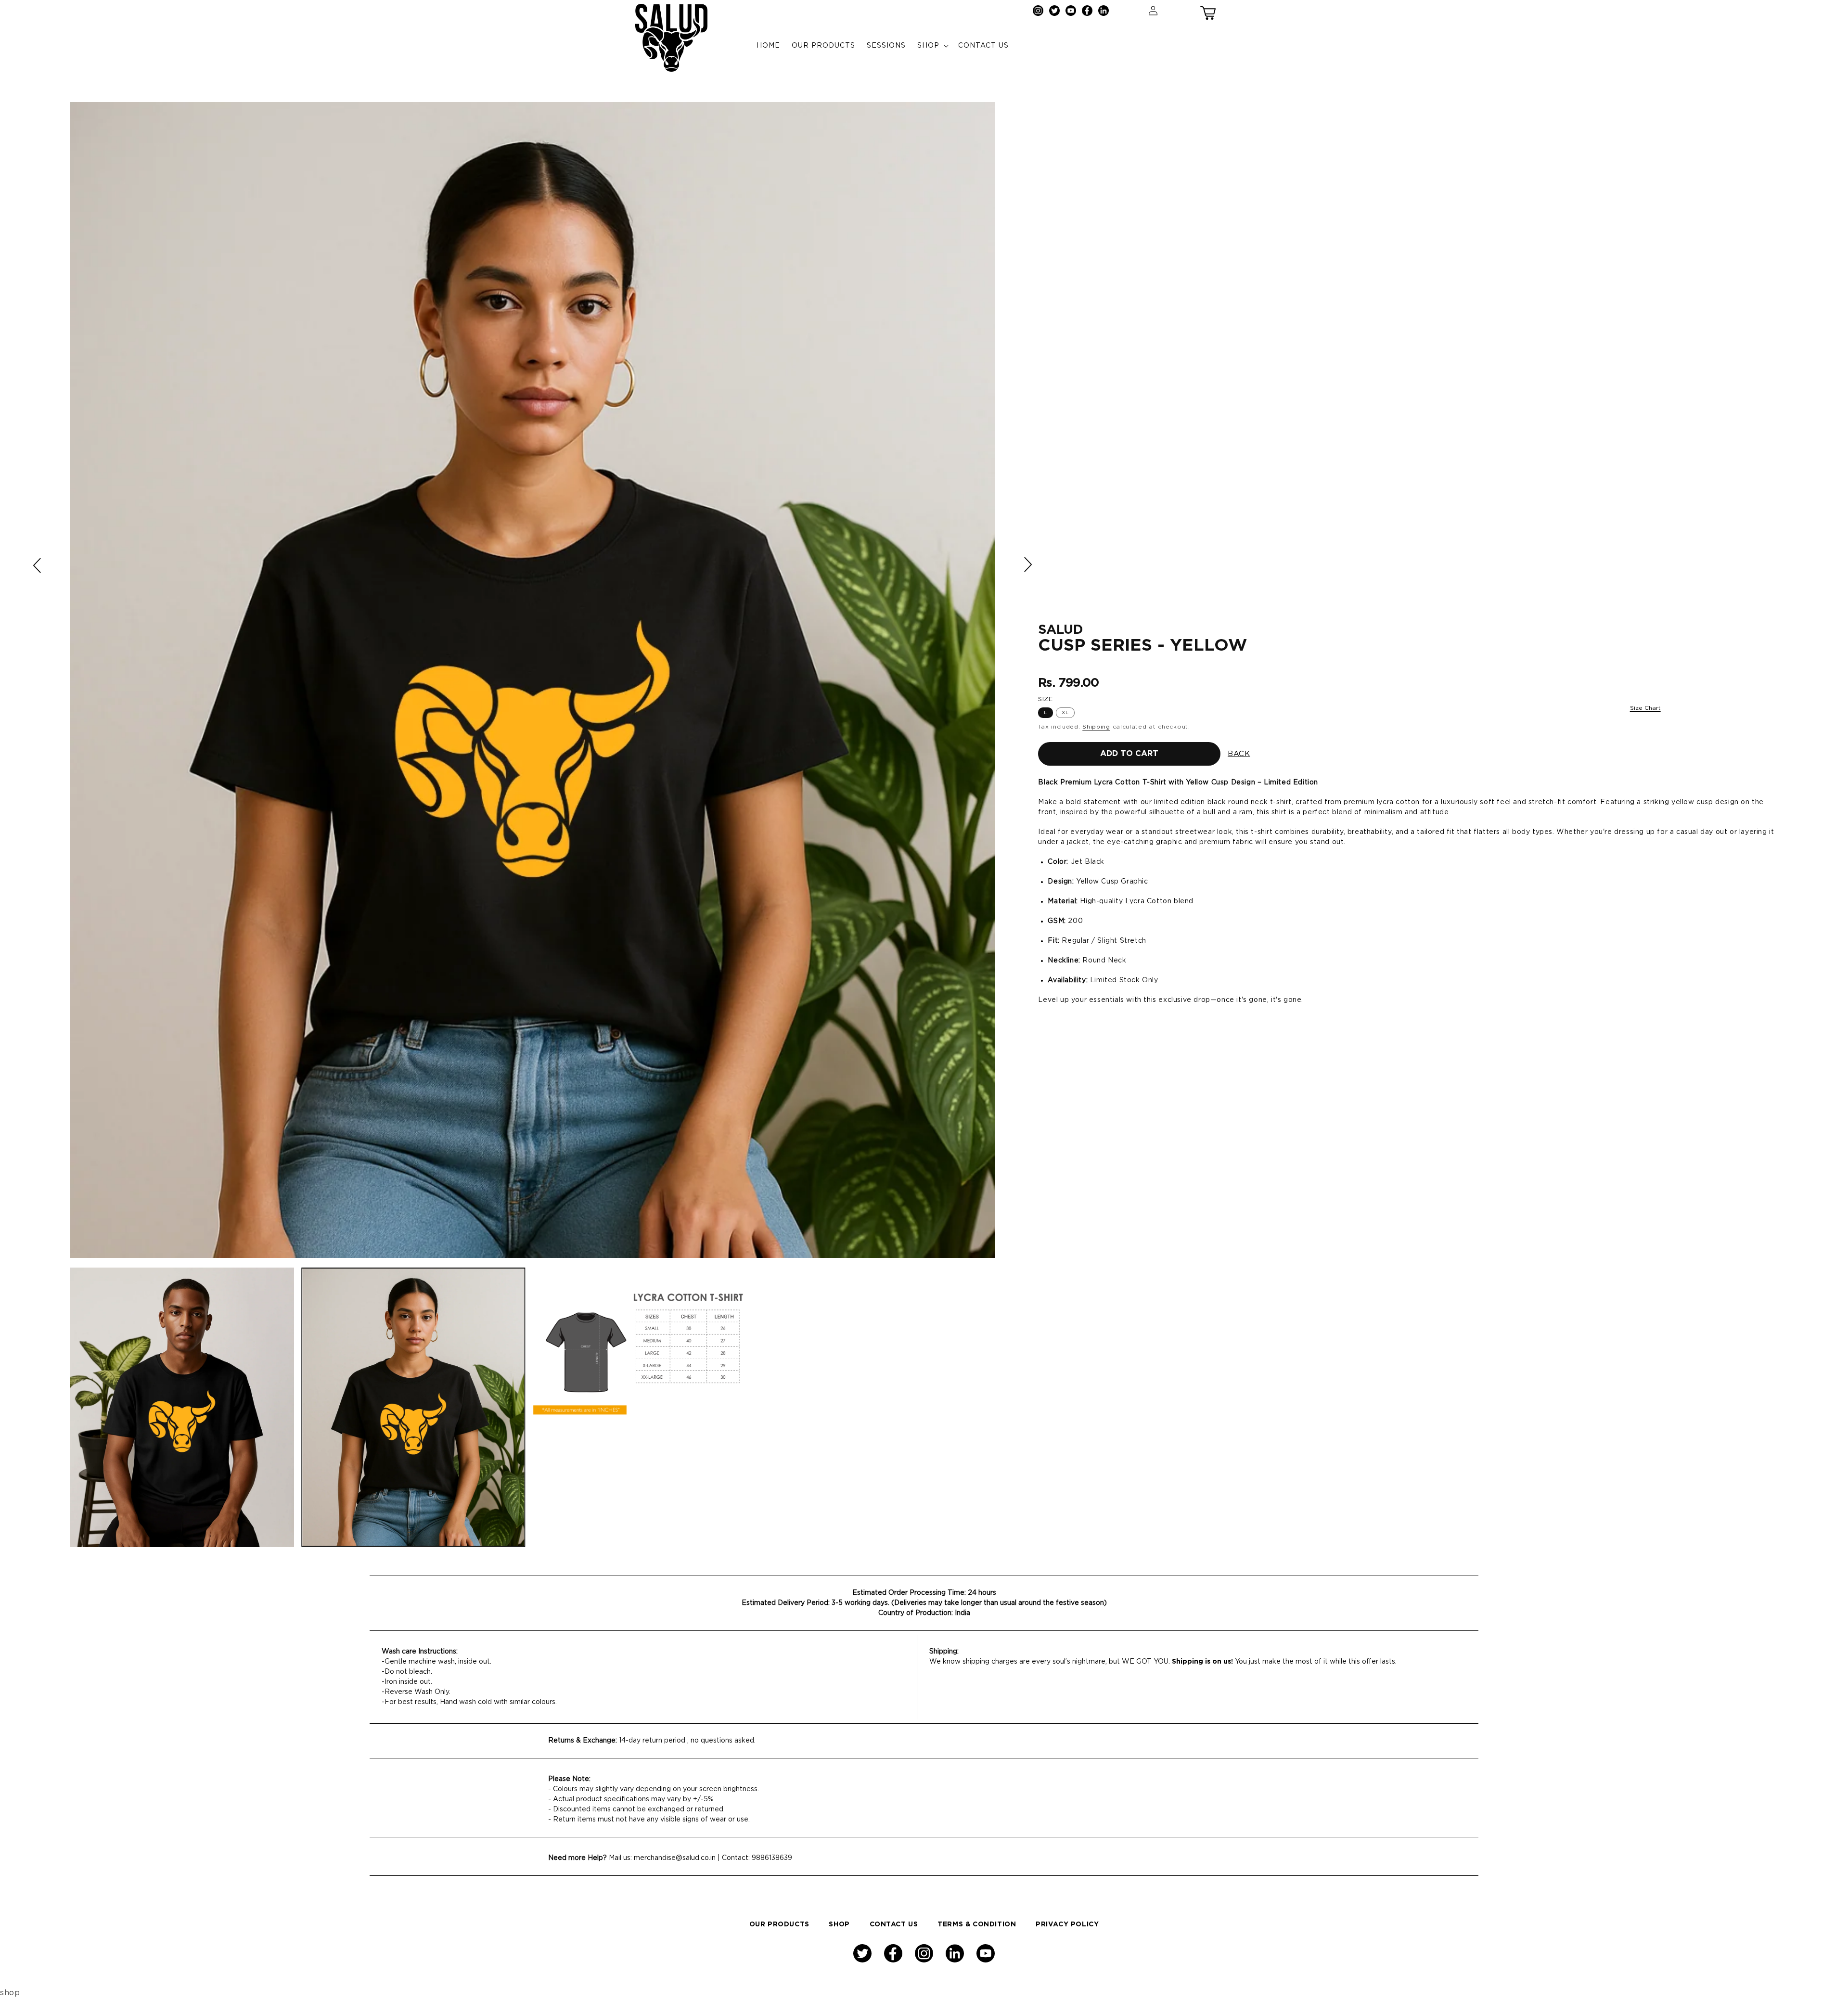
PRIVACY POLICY (1067, 1924)
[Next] (1027, 564)
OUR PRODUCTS (779, 1924)
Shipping (1096, 727)
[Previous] (37, 565)
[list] (532, 680)
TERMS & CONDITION (976, 1924)
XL (1065, 713)
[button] (1208, 10)
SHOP (839, 1924)
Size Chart (1645, 708)
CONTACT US (894, 1924)
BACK (1239, 753)
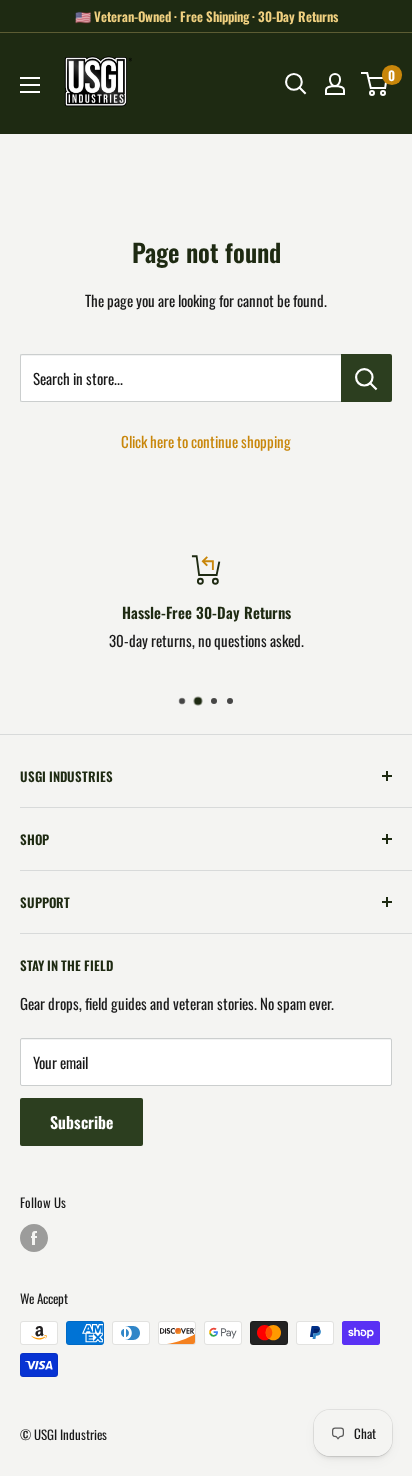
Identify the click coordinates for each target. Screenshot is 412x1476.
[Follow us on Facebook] (34, 1238)
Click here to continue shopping (206, 441)
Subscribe (81, 1122)
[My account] (335, 84)
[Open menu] (30, 85)
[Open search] (296, 84)
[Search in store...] (366, 378)
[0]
==*==
▶ Your assignment: Please print, exactly as given, the lines running from the beginning of the listing through the line containing "Identify the click", omitting each picture.

▶ Solved problem:
PRIVACY POLICY (1067, 1924)
[Next] (1027, 564)
OUR PRODUCTS (779, 1924)
Shipping (1096, 727)
[Previous] (37, 565)
[list] (532, 680)
TERMS & CONDITION (976, 1924)
XL (1065, 713)
[button] (1208, 10)
SHOP (839, 1924)
Size Chart (1645, 708)
CONTACT US (894, 1924)
BACK (1239, 753)
Identify the click coordinates for each target. Screenshot is 412x1476.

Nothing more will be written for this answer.